Re: [PATCH 1/2] driver core: Introduce device_link_wait_removal()

From: Saravana Kannan
Date: Thu Feb 29 2024 - 18:27:13 EST


On Fri, Feb 23, 2024 at 2:41 AM Nuno Sá <noname.nuno@xxxxxxxxx> wrote:
>
> On Fri, 2024-02-23 at 10:11 +0100, Herve Codina wrote:
> > Hi Saravana,
> >
> > On Tue, 20 Feb 2024 16:31:13 -0800
> > Saravana Kannan <saravanak@xxxxxxxxxx> wrote:
> >
> > ...
> >
> > > > +void device_link_wait_removal(void)
> > > > +{
> > > > + /*
> > > > + * devlink removal jobs are queued in the dedicated work queue.
> > > > + * To be sure that all removal jobs are terminated, ensure that
> > > > any
> > > > + * scheduled work has run to completion.
> > > > + */
> > > > + drain_workqueue(fw_devlink_wq);
> > >
> > > Is there a reason this needs to be drain_workqueu() instead of
> > > flush_workqueue().

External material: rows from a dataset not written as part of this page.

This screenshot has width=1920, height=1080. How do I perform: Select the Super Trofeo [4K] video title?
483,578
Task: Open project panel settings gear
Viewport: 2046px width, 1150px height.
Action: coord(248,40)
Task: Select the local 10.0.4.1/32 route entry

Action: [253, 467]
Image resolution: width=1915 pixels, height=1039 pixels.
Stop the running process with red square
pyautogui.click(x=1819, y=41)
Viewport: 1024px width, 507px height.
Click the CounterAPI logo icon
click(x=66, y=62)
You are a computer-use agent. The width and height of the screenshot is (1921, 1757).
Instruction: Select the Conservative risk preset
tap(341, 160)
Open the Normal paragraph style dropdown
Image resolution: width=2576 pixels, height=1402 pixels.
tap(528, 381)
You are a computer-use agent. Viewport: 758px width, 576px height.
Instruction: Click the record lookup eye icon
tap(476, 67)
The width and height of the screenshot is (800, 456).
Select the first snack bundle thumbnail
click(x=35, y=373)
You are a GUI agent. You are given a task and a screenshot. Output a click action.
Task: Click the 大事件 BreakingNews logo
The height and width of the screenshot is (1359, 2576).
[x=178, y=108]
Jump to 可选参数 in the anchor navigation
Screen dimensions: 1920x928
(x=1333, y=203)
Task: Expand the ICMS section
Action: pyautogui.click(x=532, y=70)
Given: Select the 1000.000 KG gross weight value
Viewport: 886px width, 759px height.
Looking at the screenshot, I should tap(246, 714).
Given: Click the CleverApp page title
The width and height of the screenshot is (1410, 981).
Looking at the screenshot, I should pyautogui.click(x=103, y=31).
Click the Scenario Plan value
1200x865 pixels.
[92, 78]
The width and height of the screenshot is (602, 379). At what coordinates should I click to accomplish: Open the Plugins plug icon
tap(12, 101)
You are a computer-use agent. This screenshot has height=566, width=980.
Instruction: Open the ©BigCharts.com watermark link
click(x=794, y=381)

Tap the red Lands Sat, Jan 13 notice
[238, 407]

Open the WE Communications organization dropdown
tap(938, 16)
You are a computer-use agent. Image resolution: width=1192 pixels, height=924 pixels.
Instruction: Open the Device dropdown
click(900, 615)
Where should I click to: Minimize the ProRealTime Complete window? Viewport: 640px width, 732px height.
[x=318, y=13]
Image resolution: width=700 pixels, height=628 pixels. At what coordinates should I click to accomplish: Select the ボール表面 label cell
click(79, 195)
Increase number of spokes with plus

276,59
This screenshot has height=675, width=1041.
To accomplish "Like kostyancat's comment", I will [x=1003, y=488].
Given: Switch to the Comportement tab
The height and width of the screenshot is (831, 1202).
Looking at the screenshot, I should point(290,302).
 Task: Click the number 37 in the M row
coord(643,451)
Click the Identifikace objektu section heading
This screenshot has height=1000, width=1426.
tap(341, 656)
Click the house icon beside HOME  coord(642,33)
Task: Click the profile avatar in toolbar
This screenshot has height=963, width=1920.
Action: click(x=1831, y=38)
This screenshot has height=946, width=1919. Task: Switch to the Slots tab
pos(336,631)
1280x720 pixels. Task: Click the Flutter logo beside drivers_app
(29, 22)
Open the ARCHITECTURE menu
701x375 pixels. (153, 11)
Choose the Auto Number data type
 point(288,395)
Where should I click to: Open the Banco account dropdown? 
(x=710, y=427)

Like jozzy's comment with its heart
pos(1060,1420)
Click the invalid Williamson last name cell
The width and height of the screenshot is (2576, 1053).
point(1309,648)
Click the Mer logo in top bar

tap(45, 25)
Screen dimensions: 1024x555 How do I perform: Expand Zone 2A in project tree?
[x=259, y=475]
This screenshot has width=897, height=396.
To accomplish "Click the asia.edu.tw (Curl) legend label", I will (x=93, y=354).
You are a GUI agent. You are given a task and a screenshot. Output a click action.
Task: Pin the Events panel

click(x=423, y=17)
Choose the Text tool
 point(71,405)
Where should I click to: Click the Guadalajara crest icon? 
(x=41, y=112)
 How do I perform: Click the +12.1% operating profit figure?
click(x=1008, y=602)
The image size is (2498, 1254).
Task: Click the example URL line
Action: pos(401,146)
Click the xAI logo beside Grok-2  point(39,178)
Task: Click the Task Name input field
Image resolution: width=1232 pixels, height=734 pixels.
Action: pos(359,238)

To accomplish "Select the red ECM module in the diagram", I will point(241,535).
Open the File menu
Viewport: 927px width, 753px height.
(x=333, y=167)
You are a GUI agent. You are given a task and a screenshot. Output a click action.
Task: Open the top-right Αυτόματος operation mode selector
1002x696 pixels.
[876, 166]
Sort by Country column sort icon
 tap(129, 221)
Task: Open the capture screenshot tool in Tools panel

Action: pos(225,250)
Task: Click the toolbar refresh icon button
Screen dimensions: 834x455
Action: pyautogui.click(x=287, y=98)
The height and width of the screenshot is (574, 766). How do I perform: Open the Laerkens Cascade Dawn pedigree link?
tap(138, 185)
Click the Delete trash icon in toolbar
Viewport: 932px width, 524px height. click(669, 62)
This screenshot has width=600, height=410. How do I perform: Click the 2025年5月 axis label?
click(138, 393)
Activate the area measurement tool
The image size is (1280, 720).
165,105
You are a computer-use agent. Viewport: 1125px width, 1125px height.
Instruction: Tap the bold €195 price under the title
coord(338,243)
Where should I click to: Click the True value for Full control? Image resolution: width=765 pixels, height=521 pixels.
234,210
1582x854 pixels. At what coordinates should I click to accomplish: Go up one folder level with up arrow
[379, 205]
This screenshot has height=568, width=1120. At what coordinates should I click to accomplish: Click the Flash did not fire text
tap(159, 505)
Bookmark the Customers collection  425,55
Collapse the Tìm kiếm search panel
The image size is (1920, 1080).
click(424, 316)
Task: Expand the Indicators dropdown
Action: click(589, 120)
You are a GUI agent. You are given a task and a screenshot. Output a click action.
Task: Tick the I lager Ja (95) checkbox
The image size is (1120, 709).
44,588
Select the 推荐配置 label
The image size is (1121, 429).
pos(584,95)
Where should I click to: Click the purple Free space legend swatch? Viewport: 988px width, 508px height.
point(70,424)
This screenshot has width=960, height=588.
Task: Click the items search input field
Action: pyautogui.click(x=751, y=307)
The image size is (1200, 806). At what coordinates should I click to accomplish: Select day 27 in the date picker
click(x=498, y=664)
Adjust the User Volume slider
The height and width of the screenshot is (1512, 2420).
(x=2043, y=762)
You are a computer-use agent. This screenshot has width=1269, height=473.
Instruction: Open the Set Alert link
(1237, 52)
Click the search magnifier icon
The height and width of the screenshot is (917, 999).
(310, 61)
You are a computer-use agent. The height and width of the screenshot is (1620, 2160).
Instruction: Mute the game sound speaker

Drain is a stronger guarantee than we need in this
> > > case. All we are trying to make sure is that all the device link
> > > remove work queued so far have completed.
> >
> > I used drain_workqueue() because drain_workqueue() allows for jobs already
> > present in a workqueue to re-queue a job and drain_workqueue() will wait
> > also for this new job completion.
> >
> > I think flush_workqueue() doesn't wait for this chain queueing.
> >
> > In our case, my understanding was that device_link_release_fn() calls
> > put_device() for the consumer and the supplier.
> > If refcounts reaches zero, devlink_dev_release() can be called again
> > and re-queue a job.
> >
>
> Looks sensible. The only doubt (that Saravana mays know better) is that I'm not
> sure put_device() on a supplier or consumer can actually lead to
> devlink_dev_release(). AFAIU, a consumer or a supplier should not be a device
> from the devlink class. Hence, looking at device_release(), I'm not sure it can
> happen unless for some odd reason someone is messing with devlinks in .remove()
> or .type->remove().

The case we are trying to fix here involves a supplier or a consumer
device (say Device-A) being device_del(). When that happens, all the
device links to/from the device are deleted by a call to
device_links_purge() since a device link can't exist without both the
supplier and consumer existing.

The problem you were hitting is that the device link deletion code
does the put_device(Device-A) in a workqueue. You change is to make
sure to wait until that has completed. To do that, you only need to
wait for the device link deletion work (already queued before
returning from device_del()) to finish. You don't need to wait for
anything more.

I read up on drain_workqueue() before I made my comments. The point I
was trying to make is that there could be some unrelated device link
deletions that you don't need to wait on.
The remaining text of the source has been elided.